:: Passage ::
We are expanding the role of AI in various stages of process systems engineering, including design, modeling, and optimization. Recent work has explored the use of generative models to generate process flowsheets, supporting ideation during early-stage design. These models act as intelligent assistants, complementing domain knowledge and accelerating creativity in engineering workflows. We are also exploring the possibility of employing large language models (LLMs) for process modeling and optimization. By integrating AI into various frameworks, we aim to address the challenges of process systems engineering efficiently and robustly, adapting to data-rich environments and increasingly complex requirements.

:: Set of tasks ::
[a] Summarize the passage on AI in process systems engineering in two sentences.
[b] According to the passage on AI in process systems engineering, what have generative models been used to generate?
[c] For each statement, say whether it agrees with the passage on AI in process systems engineering, and quote the words of the passage that decide it.
(i) Generative models have been used to generate process flowsheets.
(ii) The generative models are meant to replace domain knowledge.
(iii) Large language models are already being used for process modeling and optimization.

:: Data to examine ::
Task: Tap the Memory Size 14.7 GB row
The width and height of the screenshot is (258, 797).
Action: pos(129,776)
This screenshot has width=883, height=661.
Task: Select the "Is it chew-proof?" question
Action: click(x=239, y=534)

:: Task responses ::
[a] AI's role is being expanded across process systems engineering, including design, modeling, and optimization, with recent work using generative models to generate process flowsheets that support ideation in early-stage design. Large language models are also being explored for process modeling and optimization, with the aim of addressing the field's challenges efficiently and robustly.

[b] Process flowsheets.

[c]
(i) Yes: "the use of generative models to generate process flowsheets"
(ii) No: "complementing domain knowledge"
(iii) No: "We are also exploring the possibility of employing large language models (LLMs) for process modeling and optimization."